In Chapter 3, Freud categorizes dreams in three ways. In the first, dreams are intelligible and clear, such as the dreams of a child. The desire represented in the dream is often tangible and equally present in the physical world. In the second, dreams are understandable but also have what seem like meaningless and contradictory details. The third category of dreams has neither meaning nor intelligibility. Chapter 4 explores how dreams undergo a process of compression or condensation which compacts memory and experience into a dream narrative. Psychoanalysis operates as an unraveling of compressed thoughts; the psychologist can determine the meaning and hidden desires expressed through dream symbols.
Chapter 5 presents the concept of dream displacement. Freud asserts that dreams often hide important manifest content by giving equal or lesser importance than other manifest content. Therefore, trivial details should not be overlooked, as they may provide essential meaning. Manifest content forms dream thoughts, characterized by Freud in Chapter 6. Displacement in dream thoughts muddles meaning, and dream thoughts can often seem strange or disconcerting.
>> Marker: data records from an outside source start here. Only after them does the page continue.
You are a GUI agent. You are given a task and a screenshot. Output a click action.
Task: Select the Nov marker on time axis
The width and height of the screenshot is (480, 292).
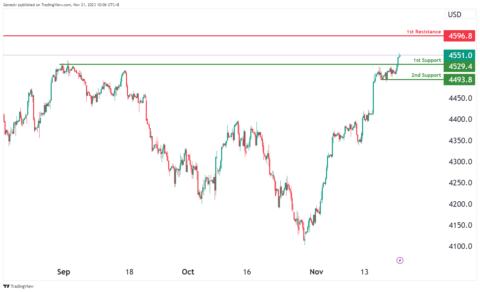pos(316,272)
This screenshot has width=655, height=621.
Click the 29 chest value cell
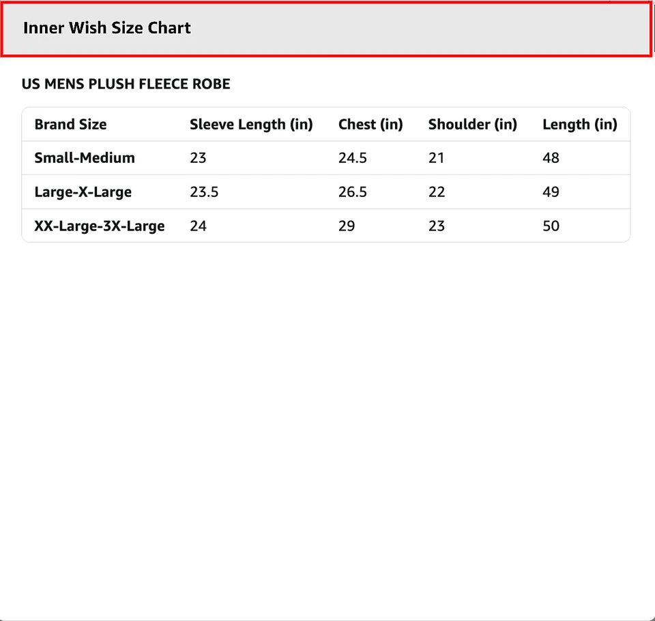tap(347, 226)

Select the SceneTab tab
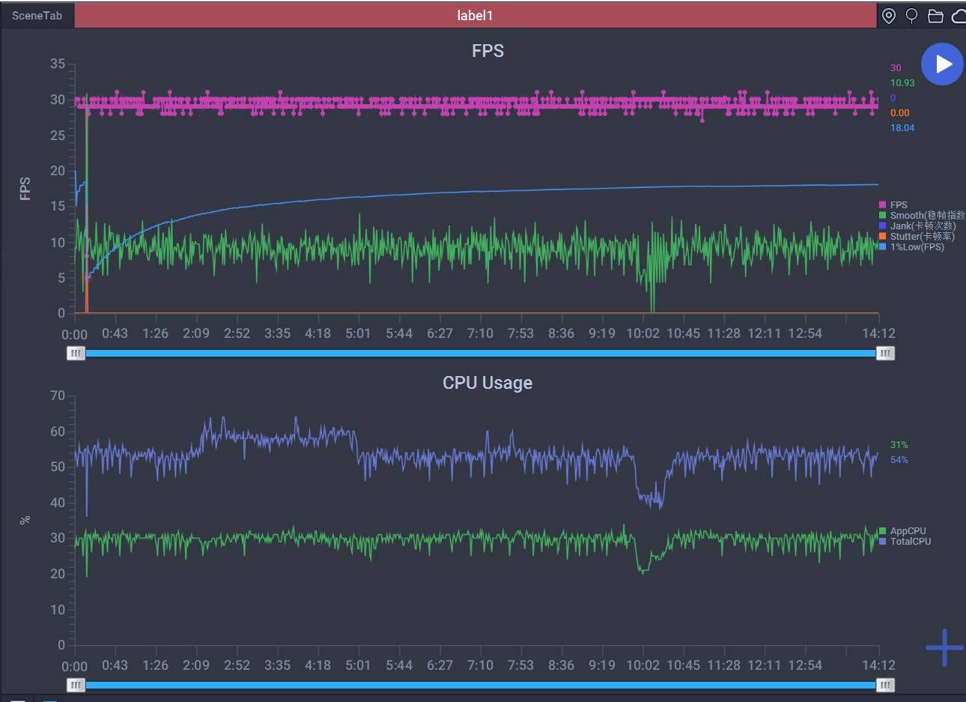tap(37, 16)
In Chapter 7, Freud remarks on the way the mind takes disparate elements, conceals some, and presents them in a semi-coherent dream narrative. He argues that this is the work of the unconscious mind. Chapter 8 explores repression, the process of the mind to conceal certain memories or thoughts from the conscious mind. Some repressed ideas appear in dreams as symbols.
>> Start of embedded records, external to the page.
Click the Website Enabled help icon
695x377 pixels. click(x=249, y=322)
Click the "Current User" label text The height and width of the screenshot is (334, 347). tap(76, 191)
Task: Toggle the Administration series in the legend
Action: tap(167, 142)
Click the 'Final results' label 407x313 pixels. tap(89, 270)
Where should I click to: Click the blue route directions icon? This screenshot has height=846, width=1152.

Chapter 9 explores the established understandings of dreams and the processes of the mind to better understand the wishes expressed through dreaming. For Freud, dreams always represent desires, even unconscious desires. In Chapter 10, Freud describes the process of censorship during which dreams withhold information or present it in other forms, using displacement.
In Chapter 11, Freud contrasts how children manage and repress stimuli while waking and asleep. Adults are more equipped to manage repression during the day, and consciousness takes over this work while adults dream, employing displacement, repression, and condensation to control psychical stimuli. The reason many impulses and thoughts must be repressed is due to their erotic nature. Freud argues that most adults are consumed by what Freud calls “infantile sexuality”; their subconscious is controlled by repressed erotic desires. Chapter 12 describes how these desires present themselves as symbols in dreams to be interpreted. In the concluding chapter, Freud argues that dream thoughts are a part of every person’s psychological makeup.